«

»

Jadi Kepala Daerah, Siap Berkorban

8 Februari 2021

Pilkada serentak baru saja usai. Kini kita masih menunggu hasil sengketa pilkada di Mahkamah Konstitusi (MK). Yang tidak bersengketa, segera akan dilantik sesuai jadwal. Sedangkan yang bersengketa di MK, kemungkinan akhir Maret atau awal April akan dilantik. Mari kita tunggu saja hasilnya.

Setiap pilkada, termasuk pilkada 2020 diikuti banyak calon. Sebetulnya yang berminat ikut pilkada lebih banyak lagi. Tapi ada yang tidak mendapatkan kendaraan politik (partai pengusung) atau alasan lain yang membuatnya batal maju sebagai calon. Jika melihat dari banyaknya calon dan juga peminat, hal ini menunjukkan bahwa kepala daerah merupakan jabatan yang cukup menjanjikan.

Jabatan kepala daerah menjadi sangat menjanjikan, mungkin saja. Tapi yang pasti untuk menjadi kepala daerah, banyak hal yang harus disiapkan. Tidak saja siap uang, tapi juga siap waktu, siap mental, siap fisik, siap dikritik, siap difitnah dan banyak lagi yang harus disiapkan dan juga dikorbankan.

Jabatan kepala daerah bagi masing-masing kita mungkin memiliki persepsi berbeda. Apakah jabatan tersebut menjanjikan? Jawabannya tentu beragam sesuai dengan niat dan persepsi masing-masing. Yang pasti, menjadi kepala daerah memiliki banyak kewenangan sekaligus tanggung jawab. Dengan menjadi kepala daerah, bisa berbuat lebih banyak untuk kesejahteraan masyarakat. Serta menghasilkan kemaslahatan bagi orang banyak. Tentu ada juga yang memandang kepala daerah sebagai jabatan yang menyenangkan dengan segala fasilitas yang didapat. Atau ada yang senang dengan protokoler yang dimiliki kepala daerah. Persepsi senang atau tidak senang menjadi kepala daerah, dikembalikan kepada masing-masing kita.

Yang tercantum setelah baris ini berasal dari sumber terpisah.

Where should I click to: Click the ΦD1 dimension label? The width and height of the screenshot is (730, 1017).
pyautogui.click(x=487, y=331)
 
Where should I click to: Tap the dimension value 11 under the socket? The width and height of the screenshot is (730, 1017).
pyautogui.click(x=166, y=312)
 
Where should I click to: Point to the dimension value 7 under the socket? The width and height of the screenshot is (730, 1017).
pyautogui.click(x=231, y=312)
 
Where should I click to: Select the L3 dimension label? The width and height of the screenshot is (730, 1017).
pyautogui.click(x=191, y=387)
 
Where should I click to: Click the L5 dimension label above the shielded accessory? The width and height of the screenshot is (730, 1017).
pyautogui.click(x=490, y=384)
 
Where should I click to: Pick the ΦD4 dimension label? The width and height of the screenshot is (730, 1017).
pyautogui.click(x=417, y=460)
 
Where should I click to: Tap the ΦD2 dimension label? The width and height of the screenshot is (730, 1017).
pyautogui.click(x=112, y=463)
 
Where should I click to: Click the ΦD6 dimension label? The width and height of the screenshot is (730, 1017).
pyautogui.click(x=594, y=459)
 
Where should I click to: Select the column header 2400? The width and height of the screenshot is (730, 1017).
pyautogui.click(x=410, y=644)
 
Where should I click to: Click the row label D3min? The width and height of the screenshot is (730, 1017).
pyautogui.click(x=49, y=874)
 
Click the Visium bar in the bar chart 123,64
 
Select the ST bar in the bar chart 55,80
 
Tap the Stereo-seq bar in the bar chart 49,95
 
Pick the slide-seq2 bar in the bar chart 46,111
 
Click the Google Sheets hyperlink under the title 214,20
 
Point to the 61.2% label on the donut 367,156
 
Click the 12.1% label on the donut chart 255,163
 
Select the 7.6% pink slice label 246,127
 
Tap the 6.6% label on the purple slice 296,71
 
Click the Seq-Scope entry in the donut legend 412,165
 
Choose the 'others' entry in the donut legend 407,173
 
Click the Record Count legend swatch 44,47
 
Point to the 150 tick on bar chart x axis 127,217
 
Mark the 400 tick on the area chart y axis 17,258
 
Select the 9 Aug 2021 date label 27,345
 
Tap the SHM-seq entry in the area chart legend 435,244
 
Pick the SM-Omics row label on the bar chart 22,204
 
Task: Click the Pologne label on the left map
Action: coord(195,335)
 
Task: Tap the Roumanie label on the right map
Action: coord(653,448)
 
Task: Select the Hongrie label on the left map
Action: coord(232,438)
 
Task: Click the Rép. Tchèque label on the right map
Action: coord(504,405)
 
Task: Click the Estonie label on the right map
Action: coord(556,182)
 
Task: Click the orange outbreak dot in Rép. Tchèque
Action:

Tapi bagaimana fakta yang sebenarnya? Faktanya, menjadi kepala daerah mesti siap berkorban. Dari segi waktu, sudah pasti punya banyak kesibukan agenda kegiatan. Pada hari kerja, Senin hingga Jumat, bekerja di kantor, seperti mengikuti rapat, membaca dan menandatangani surat, menerima tamu dan kegiatan rutin lainnya. Apabila di waktu kerja tidak cukup waktu, maka pada malam hari atau Sabtu dan Minggu dimanfaatkan untuk menyelesaikan semua pekerjaan kantor. Rasanya pekerjaan di kantor tidak bisa habis di selesaikan di hari kerja, hingga sering dikerjakan di waktu malam atau libur, seperti disposisi surat-surat atau menandatangani surat-surat.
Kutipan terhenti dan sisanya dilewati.